**Text shown**
:::
# Choosing a breeder?



## erinbelle (Apr 4, 2014)

The new year is getting rather close, meaning I am going to get my show kid or 2015 in a few months. I sadly haven't decided on a breeder. This will be my second year showing, the first year I did it through my school and showed the school's goat. I am keeping that breeder in mind, but they don't have a website an very much info out there making it difficult for me to really get a good look.

I have been scrolling through tons on websites on breeders within range to me. I'm kind of in this on my own, as I don't have anyone who knows anything about choosing a show kid.

The first one I'm looking into so far.
This is the second.

I could be showing through my school and let them choose a goat, plus they would put more money to buy one aside for me as I did it the year before. However, they sell the goats at the end of the season and I want to keep mine. I also don't agree with many things the ag teacher do with the goats and their training methods.

That is why I've decided to go at this alone. It might not be the best decision, but keeping the got at my house instead of the school and having to drive to visit it, will allow me more time to train and a better bond as well as I can do my own way.

Sorry this is kind of everywhere and confusing.


----------



## Scottyhorse (Feb 11, 2013)

The first one is obviously geared toward market wethers. I like the fact that they show pictures of their wethers and does in the show ring, their goats are obviously capable of winning, or at least placing well. Brushy Creek doesn't have any pictures of kids, which I like to see on a website, so I know what they produce. They doe however have nice breeding stock, but not sure their animals are quite the wether style people are searching for. The first website has goats from real nice lines, I've wanted a goat from Hummel Livestock for a while now. Brushy Creek seems to have the older style goats for the most part, while Fullers Farm is the newer style. It really comes down to personal preference. I would look around for references on both farms if possible. If it were me, I would personally pick a goat from Fuller Farms if I were looking for a market wether, or a goat for a wether program.


----------



## erinbelle (Apr 4, 2014)

I was actually leaning more towards Fuller for a few reasons. I have seen their goats in person and have gotten the pleasure to watch them at shows and see them place, all have seemed to do quite well. I've competed against the Reserve Champion Doe at the PSME and got 3rd behind her. I've heard a lot of good about them and it would actually work better to get a goat from them this coming season.

Thank you.


----------



## Scottyhorse (Feb 11, 2013)

Yep no problem!


----------
:::
**Given data**
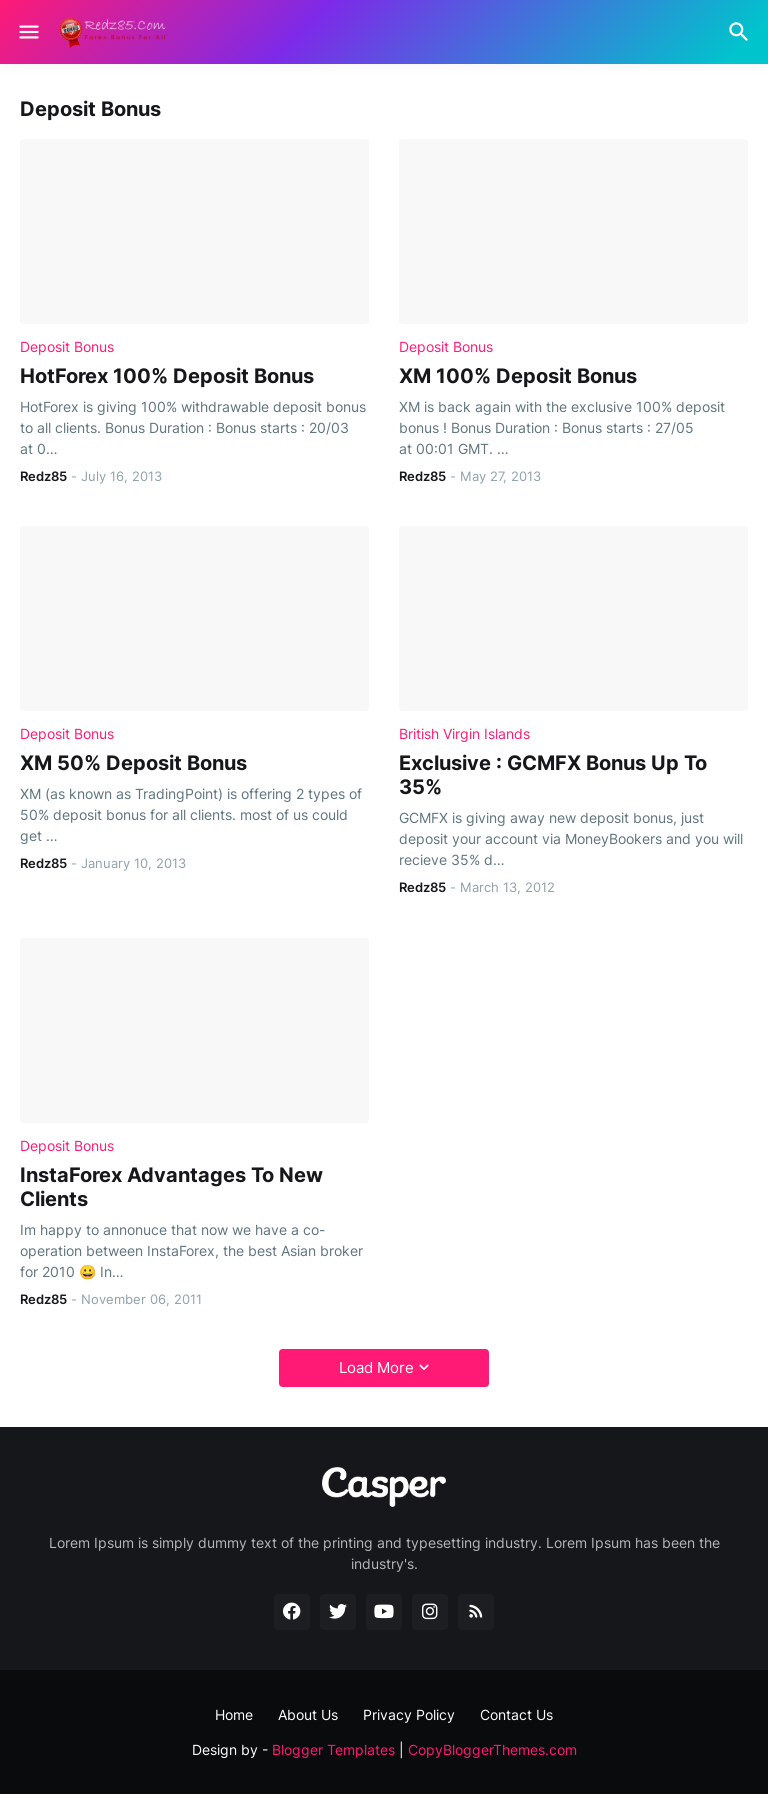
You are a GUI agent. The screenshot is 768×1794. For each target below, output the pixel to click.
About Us (308, 1714)
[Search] (741, 32)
:::
**What to do**
In the thread on choosing a breeder, what place did erinbelle take when competing against the Reserve Champion Doe at the PSME?

**Exercise output**
Third place, behind the Reserve Champion Doe.